How a play on Ghanaian radio becomes money in your MoMo account.
The trail from a broadcast in Accra to a mobile-money deposit — explained without the technical internals, because the trail is what matters.
The question most artists ask, the first time they encounter the platform, is the one in the headline. The answer is shorter than the history of this industry would suggest.
The trail, in order
- The song is registered in the DNA Registry and the artist profile is claimed. Without this, nothing downstream happens.
- The song airs on a station connected to the platform. The broadcast is captured and matched at the moment it plays.
- The match is written into a permanent, signed record. No party to the broadcast can alter it after the fact.
- At the close of the statement period, the registered broadcasts are reconciled against the rate for that station and that period.

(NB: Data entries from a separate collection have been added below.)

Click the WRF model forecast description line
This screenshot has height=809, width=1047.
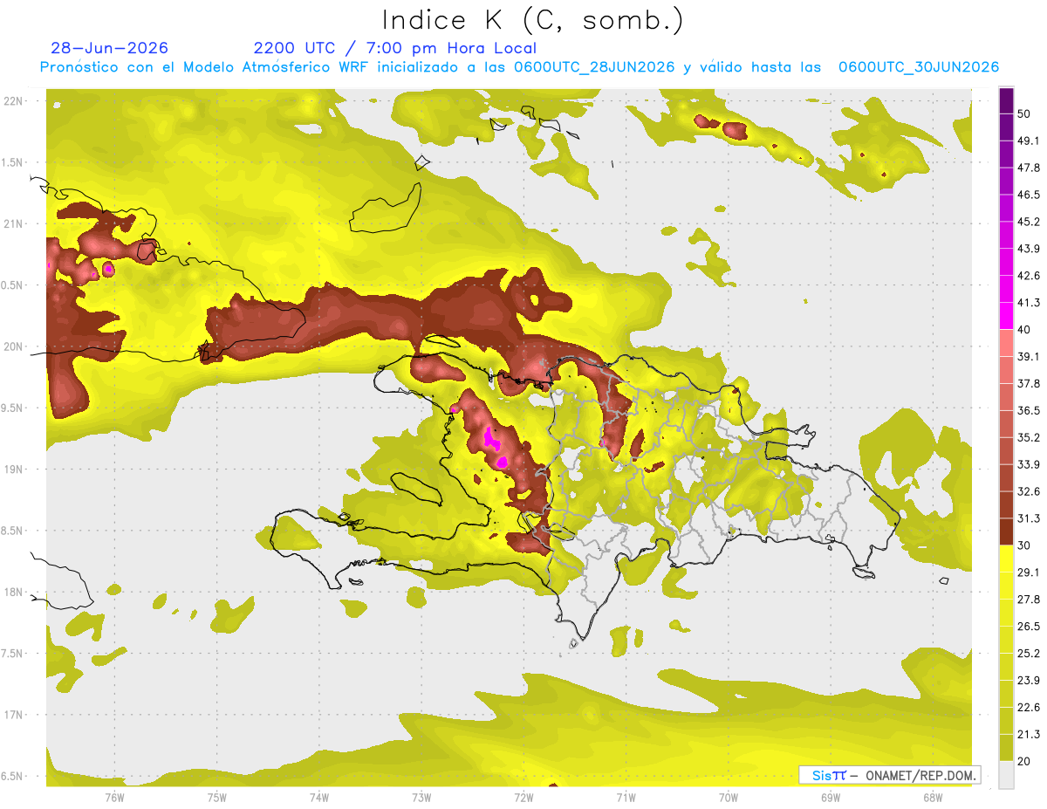click(x=519, y=67)
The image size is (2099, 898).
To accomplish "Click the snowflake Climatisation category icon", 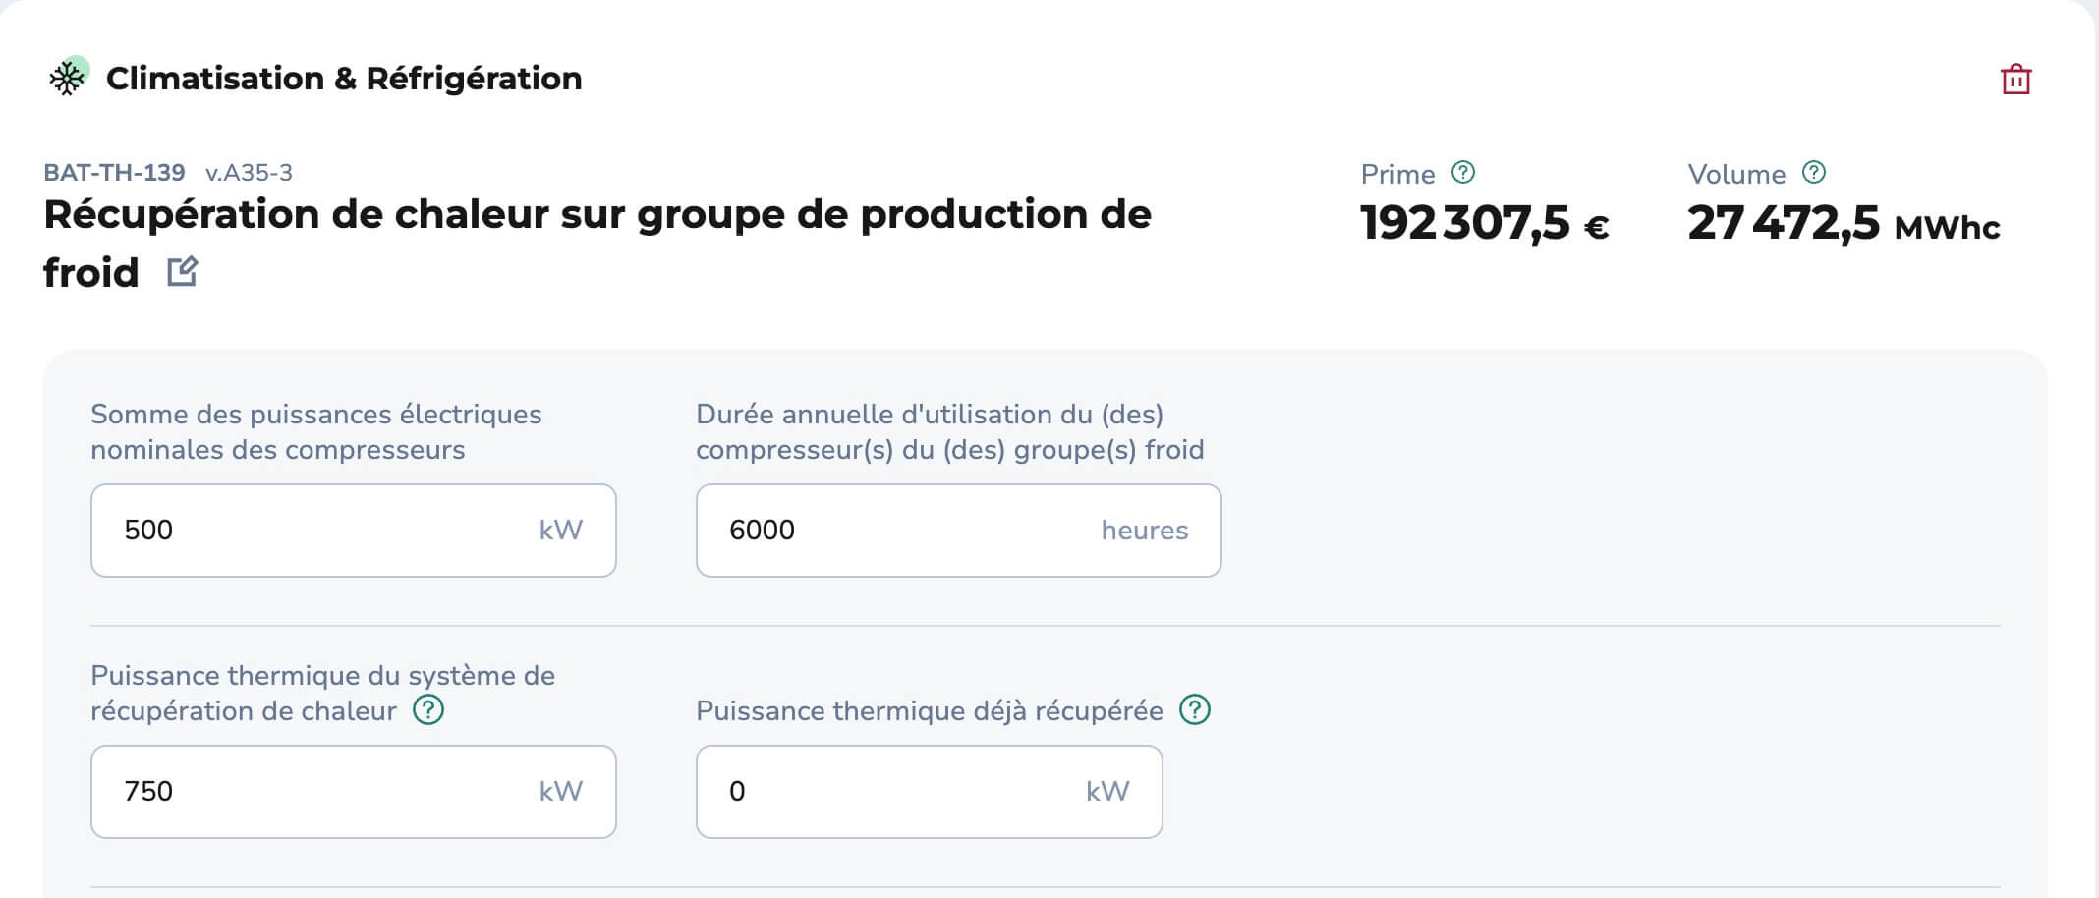I will point(68,78).
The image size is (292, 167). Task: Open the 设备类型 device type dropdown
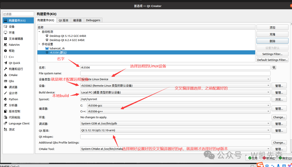175,79
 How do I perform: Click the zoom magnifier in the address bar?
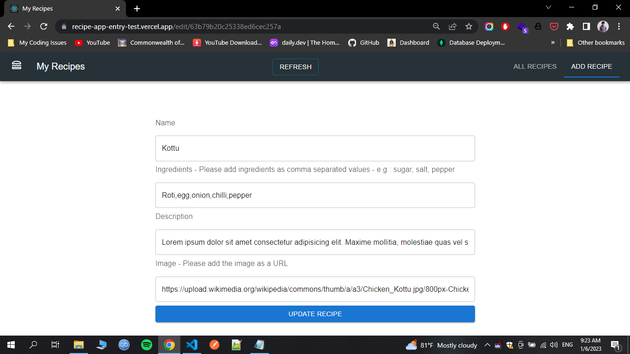[x=436, y=27]
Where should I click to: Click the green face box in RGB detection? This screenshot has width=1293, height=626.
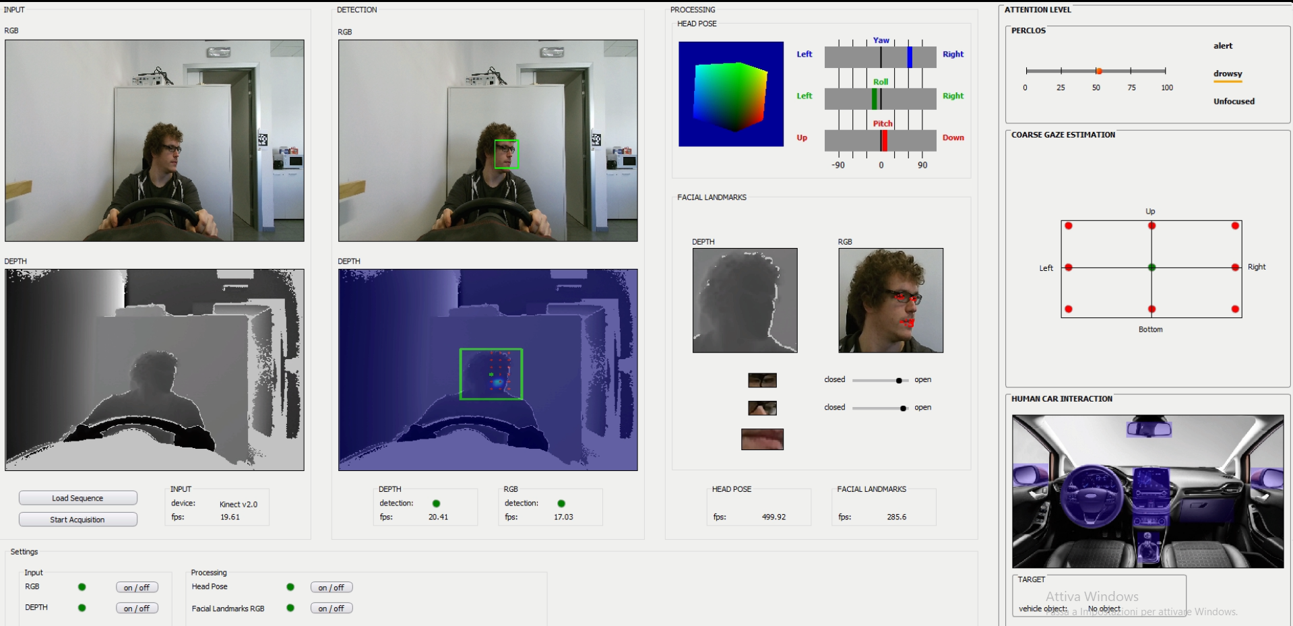(506, 154)
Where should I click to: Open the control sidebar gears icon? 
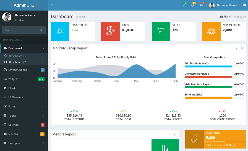pos(244,5)
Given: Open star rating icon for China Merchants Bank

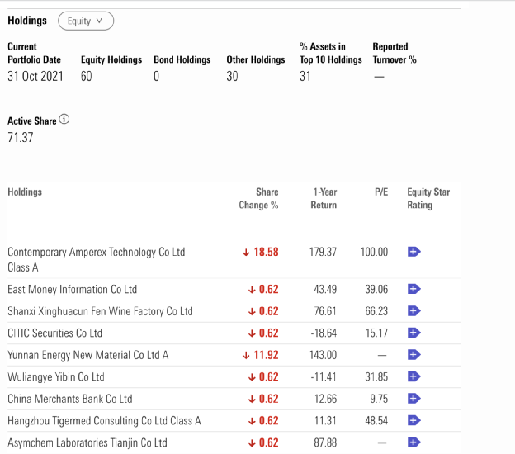Looking at the screenshot, I should point(414,399).
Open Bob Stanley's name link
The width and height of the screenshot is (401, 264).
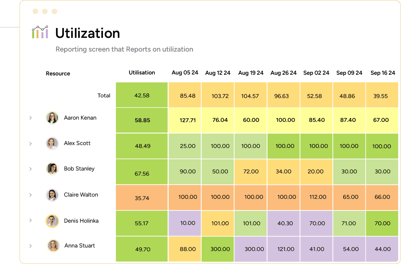coord(78,169)
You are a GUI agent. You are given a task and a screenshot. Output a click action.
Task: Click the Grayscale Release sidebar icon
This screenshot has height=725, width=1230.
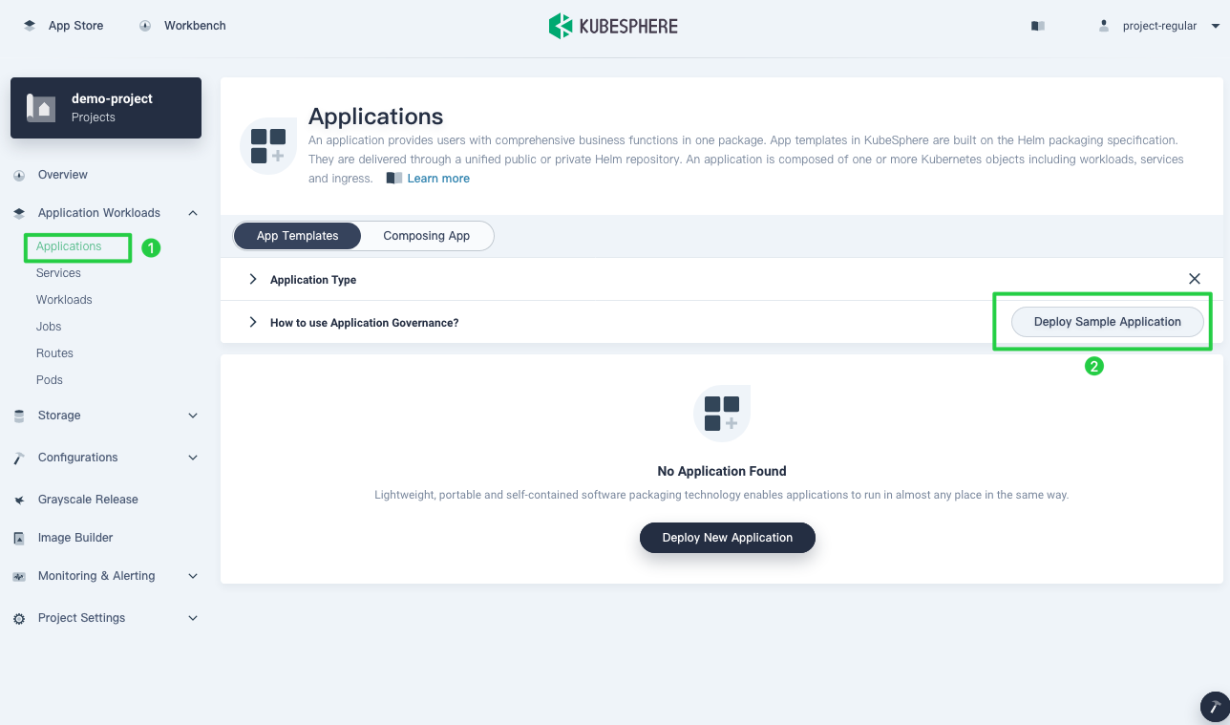click(19, 499)
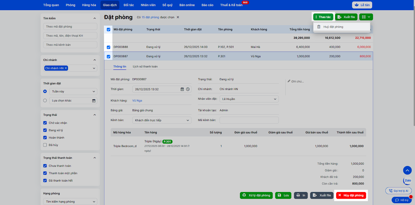Open the Zalo chat icon
The height and width of the screenshot is (205, 415).
407,181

- The resulting amount lands in the artist's GlueArrow Wallet — sitting there, or disbursed to a linked MoMo account, at the artist's choice.
What each step is not
The match is not a guess. It is a signed record. The rate is not negotiated per song; it is set for the station and the period, and the same rate applies to every registered work on that station. The disbursement is not delayed by a month of paperwork; it is automatic at the close of the statement period.
Why MoMo
MoMo is the default because MoMo is what most Ghanaian artists already hold. The platform meets the artist where the artist already banks. For artists who prefer a different rail — a Wallet balance, a direct bank transfer, or a conversion to another currency — those options are available in the Wallet settings, and none of them are forced on anyone.
The amounts
Early statements will be small. The first stations on the network reach real audiences, but a single play on a single station is a single play. Amounts grow with registered catalogue depth, with station count, and with time.
The value of a statement is not in any one line. It is in the line every previous generation of Ghanaian artists never had: the written record, addressed to them, of what their work earned.
“The value of a statement is not in any one line. It is in the line every previous generation of Ghanaian artists never had.”